The United States holds a competitive advantage regarding its domestic supplies of affordable natural gas and natural gas liquids (NGLs), according to the American Chemistry Council.

The council studied 340 chemical industry investment projects valued at $204 billion and discovered companies from around the globe are investing in the United States. Out of the 340 projects, 56 percent had their capital investment completed or were under construction, 41 percent were in the planning phase, and 3 percent were either delayed or of unknown status.

The majority of the investments involve natural gas and NGLs for export. Other investments include factory re-starts expansions and new facilities.

A total of 70 percent of the investments originated with firms based outside the United States or domestic firms that include a foreign partner.

Recently, increased industry output has increased the availability of ethane, an NGL, and has lowered natural-gas prices.

The council examined the permanent economic impacts of increased output and made a forecast for the number of jobs created and output increases from 2010 to 2025.

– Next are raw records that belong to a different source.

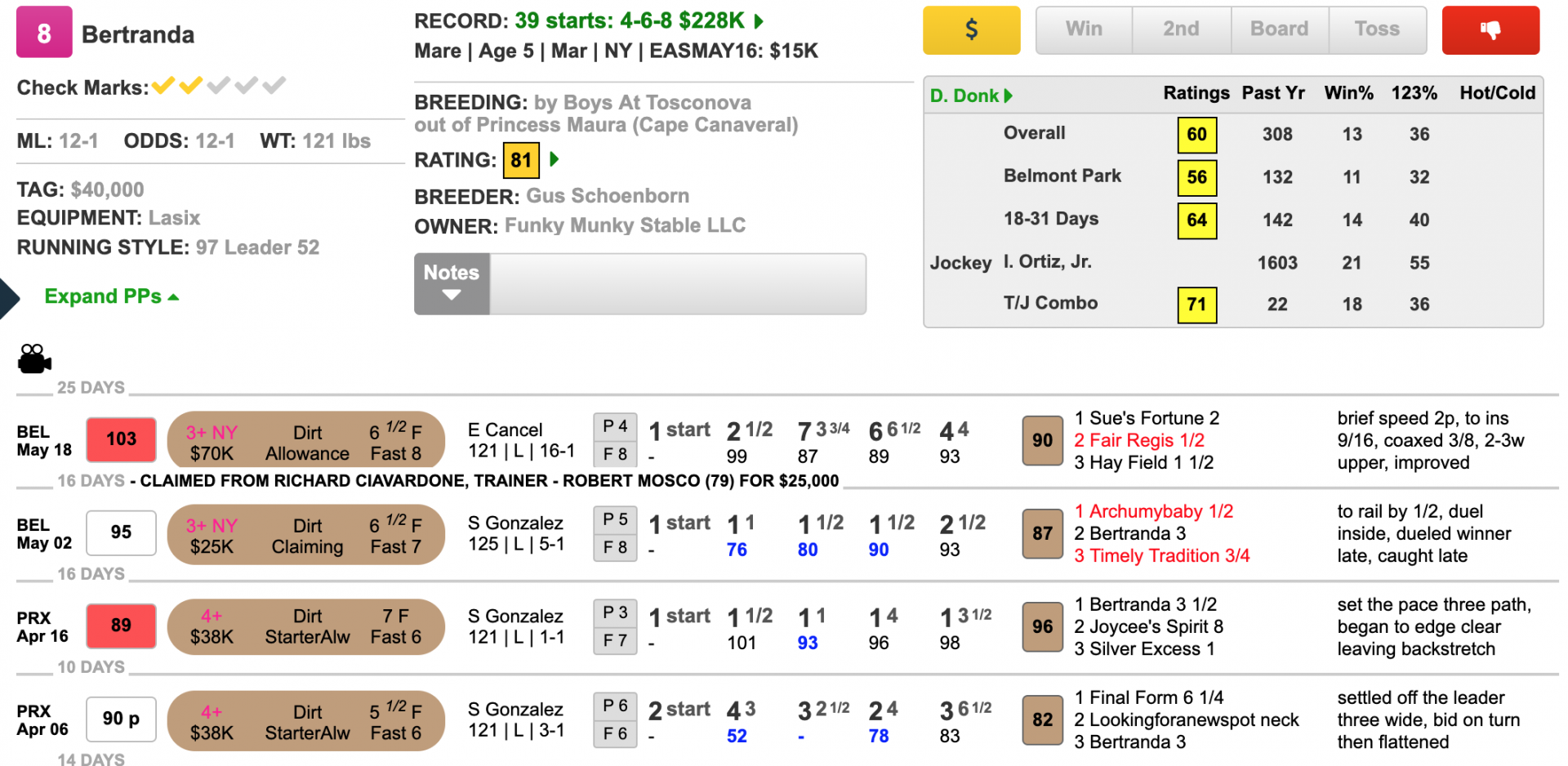Expand trainer D. Donk details
1568x766 pixels.
click(x=971, y=96)
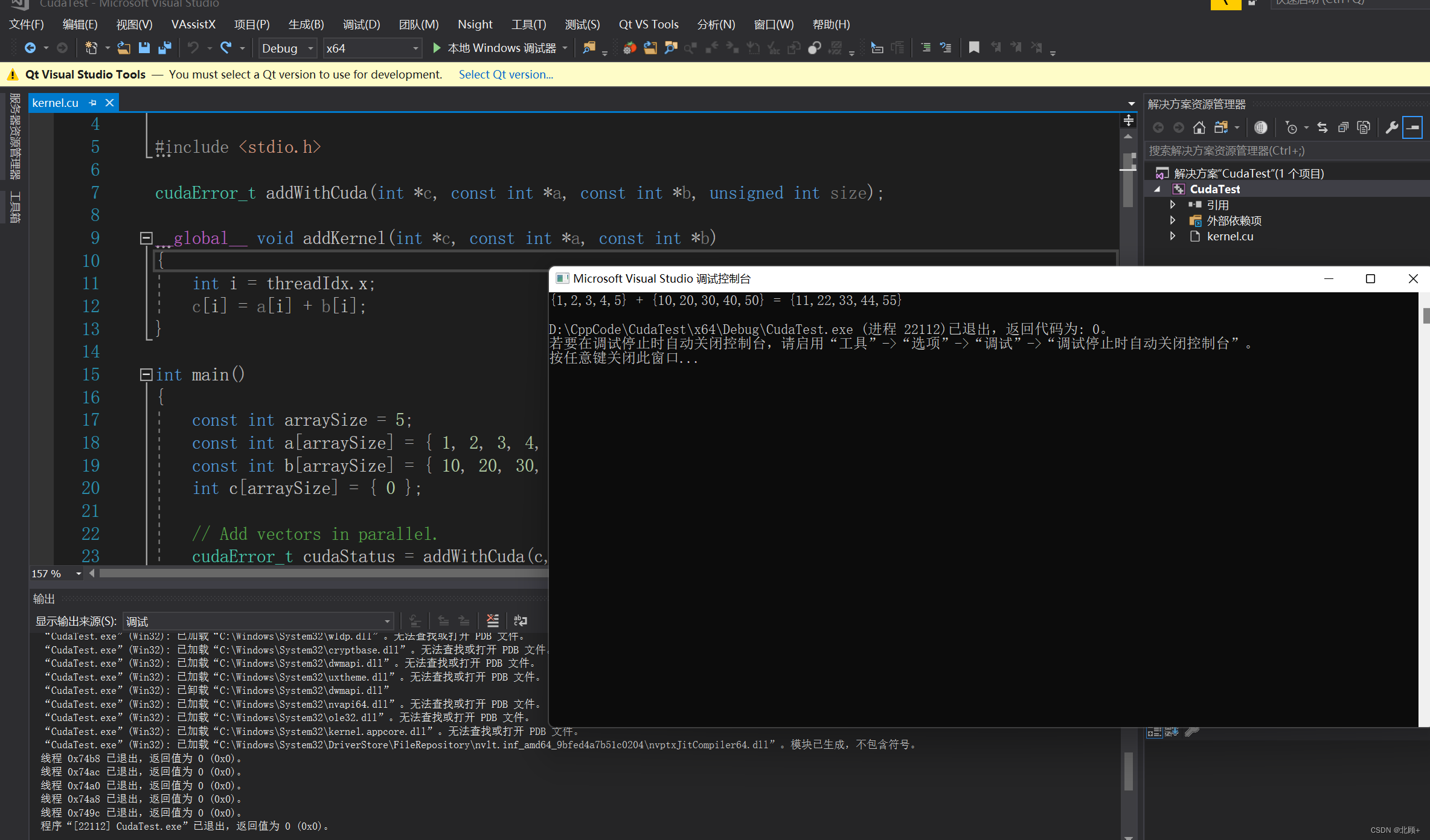Toggle a bookmark in the text editor toolbar
Viewport: 1430px width, 840px height.
(x=973, y=47)
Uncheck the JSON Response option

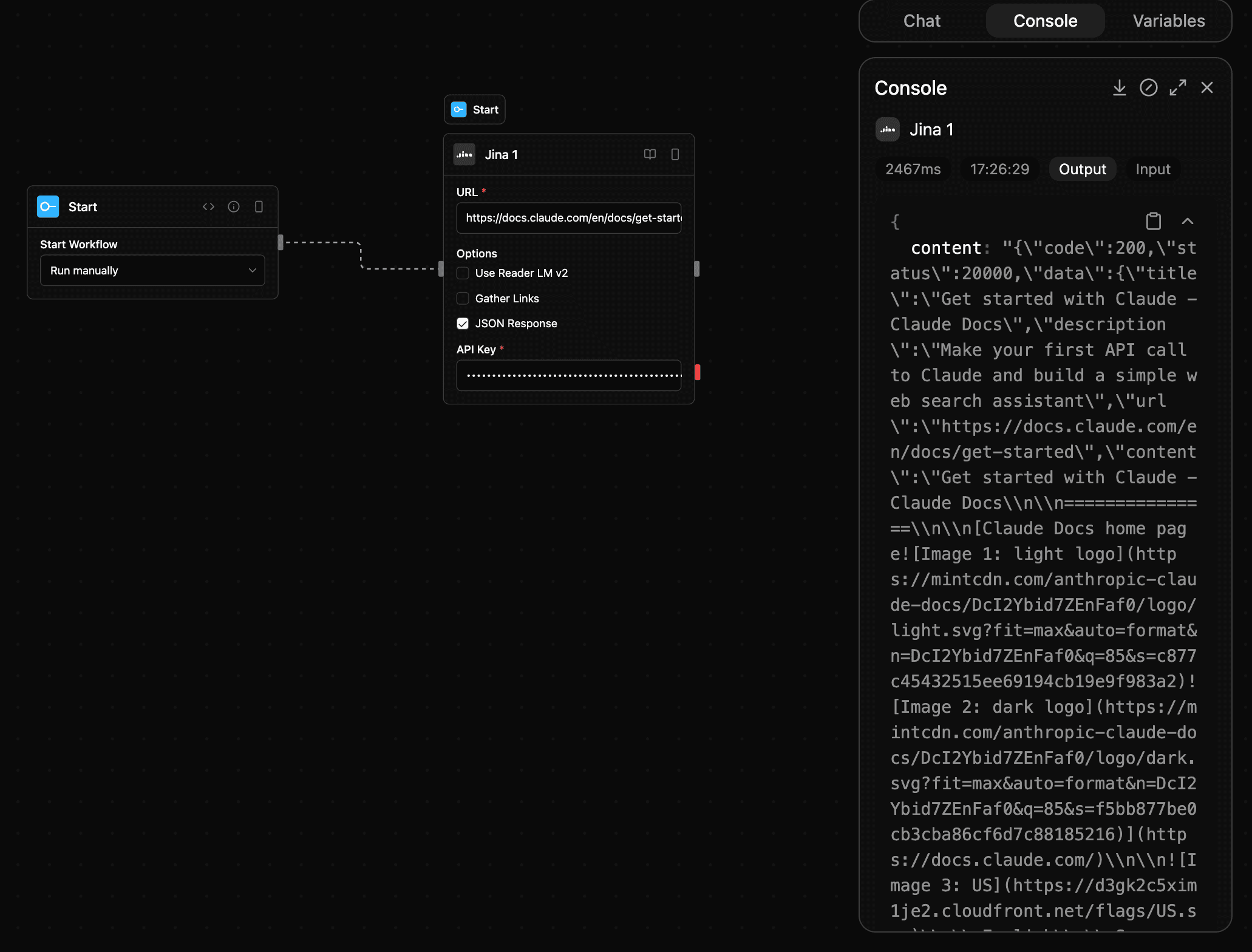[x=463, y=323]
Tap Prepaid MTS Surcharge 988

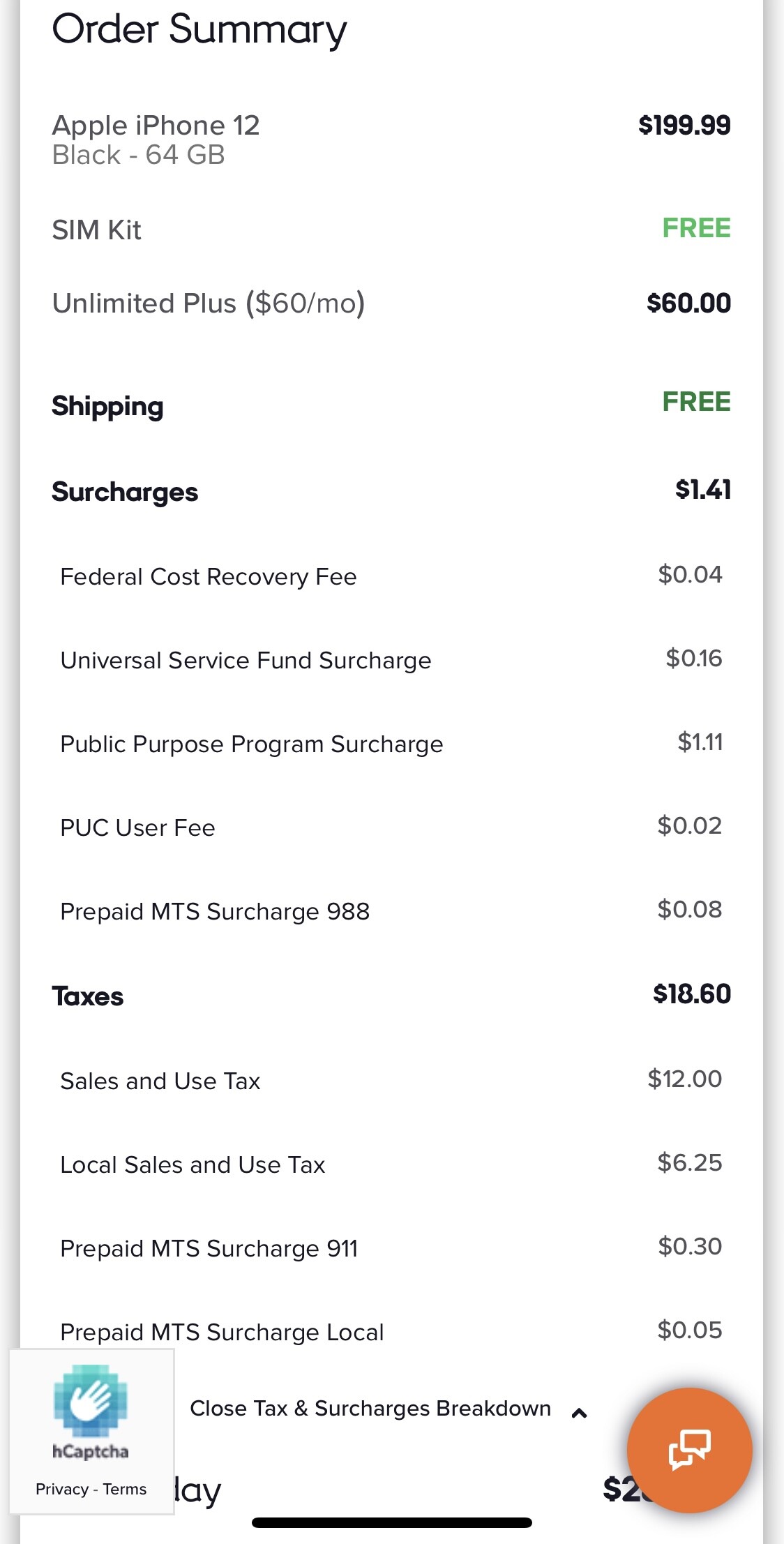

Output is forecasted to total $292.2 billion, while the industry is expected to support 785,784 direct and indirect jobs with a payroll totaling $57.2 billion.

In Pennsylvania, the chemical and petrochemical industry generates more than $1 billion in annual taxes, according to the Pennsylvania Chemical Industry Council, and supports more than 80,000 workers. The industry is valued at $24 billion in the state.

The affordability and accessibility of domestic natural gas and NGL supplies, as well as the robustness of the market, are influenced by government policies, according to the American Chemistry Council.

These policies include ensuring a timely, transparent, and efficient regulatory permitting process for manufacturing projects and investments; continuing responsible, state-based regulations that avoid undue restrictions on production; expediting the building of infrastructure, such as pipelines to transport supplies; expanding access to foreign markets for U.S. goods; and allowing access to oil and natural gas reserves on federal, state, and private lands.

The American Chemistry Council study is an update of the organization’s 2013 report, “Shale Gas, Competitiveness, and New U.S. Chemical Industry Investment – An Analysis of Announced Projects.” The report analyzed 97 potential projects valued at $72 billion that had been announced from 2010 until March 2013.